┌──

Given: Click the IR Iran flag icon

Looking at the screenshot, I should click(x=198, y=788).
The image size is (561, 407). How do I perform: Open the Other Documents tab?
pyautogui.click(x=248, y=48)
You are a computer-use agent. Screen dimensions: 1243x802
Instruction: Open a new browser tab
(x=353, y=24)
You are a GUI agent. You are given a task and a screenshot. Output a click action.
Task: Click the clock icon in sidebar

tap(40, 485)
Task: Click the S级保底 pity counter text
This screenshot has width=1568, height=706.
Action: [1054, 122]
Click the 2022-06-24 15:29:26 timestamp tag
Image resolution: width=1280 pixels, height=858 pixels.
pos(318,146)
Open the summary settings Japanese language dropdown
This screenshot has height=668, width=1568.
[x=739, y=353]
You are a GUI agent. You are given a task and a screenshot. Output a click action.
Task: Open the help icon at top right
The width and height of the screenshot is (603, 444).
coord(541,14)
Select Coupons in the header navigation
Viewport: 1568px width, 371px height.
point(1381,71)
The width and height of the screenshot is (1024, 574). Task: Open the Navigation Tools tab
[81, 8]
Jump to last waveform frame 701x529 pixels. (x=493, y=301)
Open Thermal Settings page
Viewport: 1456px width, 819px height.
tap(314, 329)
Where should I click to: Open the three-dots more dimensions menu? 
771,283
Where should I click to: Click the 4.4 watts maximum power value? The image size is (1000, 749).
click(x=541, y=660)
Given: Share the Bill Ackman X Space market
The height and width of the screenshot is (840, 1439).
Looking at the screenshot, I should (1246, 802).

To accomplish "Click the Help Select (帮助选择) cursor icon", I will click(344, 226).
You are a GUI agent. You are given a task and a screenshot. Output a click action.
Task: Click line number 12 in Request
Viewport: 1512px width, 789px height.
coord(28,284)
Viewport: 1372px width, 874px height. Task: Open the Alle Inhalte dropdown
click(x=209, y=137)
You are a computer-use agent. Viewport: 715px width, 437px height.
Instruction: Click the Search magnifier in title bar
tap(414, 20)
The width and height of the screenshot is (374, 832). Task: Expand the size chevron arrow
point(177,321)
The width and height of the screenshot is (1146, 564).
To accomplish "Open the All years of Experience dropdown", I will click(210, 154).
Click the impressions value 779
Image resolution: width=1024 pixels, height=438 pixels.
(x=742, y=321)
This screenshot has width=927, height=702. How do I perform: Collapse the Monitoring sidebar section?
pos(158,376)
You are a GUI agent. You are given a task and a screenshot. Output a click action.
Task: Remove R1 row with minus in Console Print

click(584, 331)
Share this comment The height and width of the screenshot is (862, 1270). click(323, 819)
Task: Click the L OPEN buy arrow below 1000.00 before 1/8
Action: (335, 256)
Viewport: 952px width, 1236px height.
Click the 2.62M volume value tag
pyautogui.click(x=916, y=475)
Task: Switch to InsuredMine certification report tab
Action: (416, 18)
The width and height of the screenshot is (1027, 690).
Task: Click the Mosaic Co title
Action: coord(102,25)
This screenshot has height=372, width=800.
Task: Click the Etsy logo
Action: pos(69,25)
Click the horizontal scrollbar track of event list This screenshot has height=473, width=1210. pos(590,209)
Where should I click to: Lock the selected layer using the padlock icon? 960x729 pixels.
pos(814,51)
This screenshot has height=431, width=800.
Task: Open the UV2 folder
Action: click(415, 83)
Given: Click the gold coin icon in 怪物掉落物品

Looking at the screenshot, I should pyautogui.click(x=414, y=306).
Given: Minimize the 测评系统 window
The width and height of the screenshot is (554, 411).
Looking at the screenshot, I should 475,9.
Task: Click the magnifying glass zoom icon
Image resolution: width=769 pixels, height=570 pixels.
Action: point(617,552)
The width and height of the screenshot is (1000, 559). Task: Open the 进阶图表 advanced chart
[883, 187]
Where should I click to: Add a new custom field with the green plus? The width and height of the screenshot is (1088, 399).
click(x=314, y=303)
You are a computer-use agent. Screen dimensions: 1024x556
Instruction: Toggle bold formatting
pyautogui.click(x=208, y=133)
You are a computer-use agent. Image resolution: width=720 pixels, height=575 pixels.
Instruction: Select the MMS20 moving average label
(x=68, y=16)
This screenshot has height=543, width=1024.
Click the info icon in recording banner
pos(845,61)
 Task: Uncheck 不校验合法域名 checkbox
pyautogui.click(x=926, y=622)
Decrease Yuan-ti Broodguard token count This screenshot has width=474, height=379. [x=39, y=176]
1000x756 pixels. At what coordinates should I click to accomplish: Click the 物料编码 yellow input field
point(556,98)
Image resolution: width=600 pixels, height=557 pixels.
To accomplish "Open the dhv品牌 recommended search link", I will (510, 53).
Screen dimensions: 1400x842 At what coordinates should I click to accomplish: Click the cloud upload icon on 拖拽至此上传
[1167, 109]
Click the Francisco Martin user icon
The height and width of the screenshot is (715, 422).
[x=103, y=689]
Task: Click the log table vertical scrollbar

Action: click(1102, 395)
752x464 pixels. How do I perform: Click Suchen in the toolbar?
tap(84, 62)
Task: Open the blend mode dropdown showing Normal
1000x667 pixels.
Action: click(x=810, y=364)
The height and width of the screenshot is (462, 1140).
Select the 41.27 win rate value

└──

▸ **What to do**
Turn the listing above into a numbered list with one entry per line, leaving out the blank lines.

▸ **Solution to the exercise**
1. Given: Click the IR Iran flag icon
2. Looking at the screenshot, I should click(x=198, y=788).
3. The image size is (561, 407). How do I perform: Open the Other Documents tab?
4. pyautogui.click(x=248, y=48)
5. You are a computer-use agent. Screen dimensions: 1243x802
6. Instruction: Open a new browser tab
7. (x=353, y=24)
8. You are a GUI agent. You are given a task and a screenshot. Output a click action.
9. Task: Click the clock icon in sidebar
10. tap(40, 485)
11. Task: Click the S级保底 pity counter text
12. This screenshot has width=1568, height=706.
13. Action: [1054, 122]
14. Click the 2022-06-24 15:29:26 timestamp tag
15. Image resolution: width=1280 pixels, height=858 pixels.
16. pos(318,146)
17. Open the summary settings Japanese language dropdown
18. This screenshot has height=668, width=1568.
19. [x=739, y=353]
20. You are a GUI agent. You are given a task and a screenshot. Output a click action.
21. Task: Open the help icon at top right
22. The width and height of the screenshot is (603, 444).
23. coord(541,14)
24. Select Coupons in the header navigation
25. Viewport: 1568px width, 371px height.
26. point(1381,71)
27. The width and height of the screenshot is (1024, 574). Task: Open the Navigation Tools tab
28. [81, 8]
29. Jump to last waveform frame 701x529 pixels. (x=493, y=301)
30. Open Thermal Settings page
31. Viewport: 1456px width, 819px height.
32. tap(314, 329)
33. Where should I click to: Open the three-dots more dimensions menu? 
34. 771,283
35. Where should I click to: Click the 4.4 watts maximum power value? The image size is (1000, 749).
36. click(x=541, y=660)
37. Given: Share the Bill Ackman X Space market
38. The height and width of the screenshot is (840, 1439).
39. Looking at the screenshot, I should (1246, 802).
40. To accomplish "Click the Help Select (帮助选择) cursor icon", I will click(344, 226).
41. You are a GUI agent. You are given a task and a screenshot. Output a click action.
42. Task: Click line number 12 in Request
43. Viewport: 1512px width, 789px height.
44. coord(28,284)
45. Viewport: 1372px width, 874px height. Task: Open the Alle Inhalte dropdown
46. click(x=209, y=137)
47. You are a computer-use agent. Viewport: 715px width, 437px height.
48. Instruction: Click the Search magnifier in title bar
49. tap(414, 20)
50. The width and height of the screenshot is (374, 832). Task: Expand the size chevron arrow
51. point(177,321)
52. The width and height of the screenshot is (1146, 564).
53. To accomplish "Open the All years of Experience dropdown", I will click(210, 154).
54. Click the impressions value 779
55. Image resolution: width=1024 pixels, height=438 pixels.
56. (x=742, y=321)
57. This screenshot has width=927, height=702. How do I perform: Collapse the Monitoring sidebar section?
58. pos(158,376)
59. You are a GUI agent. You are given a task and a screenshot. Output a click action.
60. Task: Remove R1 row with minus in Console Print
61. click(584, 331)
62. Share this comment The height and width of the screenshot is (862, 1270). click(323, 819)
63. Task: Click the L OPEN buy arrow below 1000.00 before 1/8
64. Action: (335, 256)
65. Viewport: 952px width, 1236px height.
66. Click the 2.62M volume value tag
67. pyautogui.click(x=916, y=475)
68. Task: Switch to InsuredMine certification report tab
69. Action: (416, 18)
70. The width and height of the screenshot is (1027, 690).
71. Task: Click the Mosaic Co title
72. Action: coord(102,25)
73. This screenshot has height=372, width=800.
74. Task: Click the Etsy logo
75. Action: pos(69,25)
76. Click the horizontal scrollbar track of event list This screenshot has height=473, width=1210. pos(590,209)
77. Where should I click to: Lock the selected layer using the padlock icon? 960x729 pixels.
78. pos(814,51)
79. This screenshot has height=431, width=800.
80. Task: Open the UV2 folder
81. Action: click(415, 83)
82. Given: Click the gold coin icon in 怪物掉落物品
83. Looking at the screenshot, I should pyautogui.click(x=414, y=306).
84. Given: Minimize the 测评系统 window
85. The width and height of the screenshot is (554, 411).
86. Looking at the screenshot, I should 475,9.
87. Task: Click the magnifying glass zoom icon
88. Image resolution: width=769 pixels, height=570 pixels.
89. Action: point(617,552)
90. The width and height of the screenshot is (1000, 559). Task: Open the 进阶图表 advanced chart
91. [883, 187]
92. Where should I click to: Add a new custom field with the green plus? The width and height of the screenshot is (1088, 399).
93. click(x=314, y=303)
94. You are a computer-use agent. Screen dimensions: 1024x556
95. Instruction: Toggle bold formatting
96. pyautogui.click(x=208, y=133)
97. You are a computer-use agent. Image resolution: width=720 pixels, height=575 pixels.
98. Instruction: Select the MMS20 moving average label
99. (x=68, y=16)
100. This screenshot has height=543, width=1024.
101. Click the info icon in recording banner
102. pos(845,61)
103.  Task: Uncheck 不校验合法域名 checkbox
104. pyautogui.click(x=926, y=622)
105. Decrease Yuan-ti Broodguard token count This screenshot has width=474, height=379. [x=39, y=176]
106. 1000x756 pixels. At what coordinates should I click to accomplish: Click the 物料编码 yellow input field
107. point(556,98)
108. Image resolution: width=600 pixels, height=557 pixels.
109. To accomplish "Open the dhv品牌 recommended search link", I will (510, 53).
110. Screen dimensions: 1400x842 At what coordinates should I click to accomplish: Click the cloud upload icon on 拖拽至此上传
111. [1167, 109]
112. Click the Francisco Martin user icon
113. The height and width of the screenshot is (715, 422).
114. [x=103, y=689]
115. Task: Click the log table vertical scrollbar
116. Action: click(1102, 395)
117. 752x464 pixels. How do I perform: Click Suchen in the toolbar?
118. tap(84, 62)
119. Task: Open the blend mode dropdown showing Normal
120. 1000x667 pixels.
121. Action: click(x=810, y=364)
122. The height and width of the screenshot is (462, 1140).
123. Select the 41.27 win rate value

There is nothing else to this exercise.